==== Stored data
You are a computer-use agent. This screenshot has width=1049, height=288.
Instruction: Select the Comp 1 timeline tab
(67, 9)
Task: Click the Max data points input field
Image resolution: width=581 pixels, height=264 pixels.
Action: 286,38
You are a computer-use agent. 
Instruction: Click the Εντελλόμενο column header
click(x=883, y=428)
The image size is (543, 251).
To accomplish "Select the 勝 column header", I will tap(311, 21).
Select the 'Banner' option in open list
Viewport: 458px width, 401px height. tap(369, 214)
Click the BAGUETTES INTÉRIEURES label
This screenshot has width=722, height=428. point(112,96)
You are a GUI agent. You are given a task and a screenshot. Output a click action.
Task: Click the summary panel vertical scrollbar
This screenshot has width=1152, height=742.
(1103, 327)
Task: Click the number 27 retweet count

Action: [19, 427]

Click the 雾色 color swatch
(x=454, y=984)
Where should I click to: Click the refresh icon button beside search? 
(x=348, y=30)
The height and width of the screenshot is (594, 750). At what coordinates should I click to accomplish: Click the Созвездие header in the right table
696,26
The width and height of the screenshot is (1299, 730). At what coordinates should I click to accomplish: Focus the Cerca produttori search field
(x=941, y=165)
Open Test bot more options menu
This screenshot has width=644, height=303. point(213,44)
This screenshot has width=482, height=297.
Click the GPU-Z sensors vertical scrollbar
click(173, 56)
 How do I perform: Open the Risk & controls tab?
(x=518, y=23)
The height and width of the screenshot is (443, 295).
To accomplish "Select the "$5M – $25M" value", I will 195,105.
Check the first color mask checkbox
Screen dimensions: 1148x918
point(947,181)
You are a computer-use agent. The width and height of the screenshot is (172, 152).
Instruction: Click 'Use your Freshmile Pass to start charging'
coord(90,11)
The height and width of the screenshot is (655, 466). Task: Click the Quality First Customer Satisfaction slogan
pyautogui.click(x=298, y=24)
========
▸ Task to carry out
Report back every line of the entries in which "agent" occurs.

▸ Written reply
You are a computer-use agent. This screenshot has width=1049, height=288.
You are a computer-use agent. 
You are a GUI agent. You are given a task and a screenshot. Output a click action.
You are a computer-use agent. The width and height of the screenshot is (172, 152).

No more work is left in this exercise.